● **Work required**: Your task is to transcribe the entries below exactly, beginning with the line containing "SBI share price (186, 2059)" and ending with the final line, and to add nothing else.

Dataset entries:
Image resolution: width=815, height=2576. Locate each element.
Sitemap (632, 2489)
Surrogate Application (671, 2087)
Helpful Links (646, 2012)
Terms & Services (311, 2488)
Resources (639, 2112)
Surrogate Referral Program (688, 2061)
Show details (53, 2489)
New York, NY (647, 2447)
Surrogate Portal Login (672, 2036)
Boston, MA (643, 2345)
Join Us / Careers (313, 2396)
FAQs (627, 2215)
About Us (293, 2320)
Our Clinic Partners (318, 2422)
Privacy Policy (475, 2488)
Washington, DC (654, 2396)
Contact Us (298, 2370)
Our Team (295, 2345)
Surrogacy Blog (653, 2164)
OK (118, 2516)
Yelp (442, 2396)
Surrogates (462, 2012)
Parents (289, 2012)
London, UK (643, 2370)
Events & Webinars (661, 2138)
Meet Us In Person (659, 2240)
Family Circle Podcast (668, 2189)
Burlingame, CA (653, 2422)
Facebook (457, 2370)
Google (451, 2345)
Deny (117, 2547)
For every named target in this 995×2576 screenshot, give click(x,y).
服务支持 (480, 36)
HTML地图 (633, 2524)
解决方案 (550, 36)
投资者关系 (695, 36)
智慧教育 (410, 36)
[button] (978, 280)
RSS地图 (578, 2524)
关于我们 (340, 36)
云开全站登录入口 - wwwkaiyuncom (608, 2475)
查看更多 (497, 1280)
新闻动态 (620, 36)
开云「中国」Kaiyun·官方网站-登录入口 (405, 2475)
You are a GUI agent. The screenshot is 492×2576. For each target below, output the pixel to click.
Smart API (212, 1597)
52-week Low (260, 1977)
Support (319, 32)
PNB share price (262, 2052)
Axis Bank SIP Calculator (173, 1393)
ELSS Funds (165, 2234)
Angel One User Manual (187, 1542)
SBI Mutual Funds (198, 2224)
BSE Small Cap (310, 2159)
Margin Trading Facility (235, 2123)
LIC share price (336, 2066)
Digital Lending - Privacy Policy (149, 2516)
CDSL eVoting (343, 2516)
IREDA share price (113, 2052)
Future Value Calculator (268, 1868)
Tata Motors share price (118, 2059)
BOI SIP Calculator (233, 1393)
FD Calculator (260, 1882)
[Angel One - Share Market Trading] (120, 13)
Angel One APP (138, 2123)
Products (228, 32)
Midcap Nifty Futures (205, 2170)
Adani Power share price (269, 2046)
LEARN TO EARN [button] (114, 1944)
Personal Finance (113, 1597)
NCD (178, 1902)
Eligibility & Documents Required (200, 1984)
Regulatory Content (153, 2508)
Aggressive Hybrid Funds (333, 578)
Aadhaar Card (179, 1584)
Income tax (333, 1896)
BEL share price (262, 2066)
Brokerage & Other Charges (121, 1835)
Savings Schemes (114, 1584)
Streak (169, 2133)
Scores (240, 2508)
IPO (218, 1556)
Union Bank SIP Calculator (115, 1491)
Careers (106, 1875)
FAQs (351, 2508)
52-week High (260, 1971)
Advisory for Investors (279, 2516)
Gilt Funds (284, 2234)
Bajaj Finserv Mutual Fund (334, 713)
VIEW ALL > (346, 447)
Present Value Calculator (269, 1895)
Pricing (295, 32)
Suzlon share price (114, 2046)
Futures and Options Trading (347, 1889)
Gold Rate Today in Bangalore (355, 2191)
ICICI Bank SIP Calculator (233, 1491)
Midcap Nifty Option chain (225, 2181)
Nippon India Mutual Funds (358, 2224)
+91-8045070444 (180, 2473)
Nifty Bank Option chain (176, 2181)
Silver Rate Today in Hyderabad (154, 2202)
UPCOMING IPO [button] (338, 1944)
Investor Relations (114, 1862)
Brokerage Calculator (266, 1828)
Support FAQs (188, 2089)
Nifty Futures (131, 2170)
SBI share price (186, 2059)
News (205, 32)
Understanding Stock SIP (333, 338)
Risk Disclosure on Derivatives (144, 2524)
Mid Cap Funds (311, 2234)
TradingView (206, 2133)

● **Response box**:
SBI share price (186, 2059)
News (205, 32)
Understanding Stock SIP (333, 338)
Risk Disclosure on Derivatives (144, 2524)
Mid Cap Funds (311, 2234)
TradingView (206, 2133)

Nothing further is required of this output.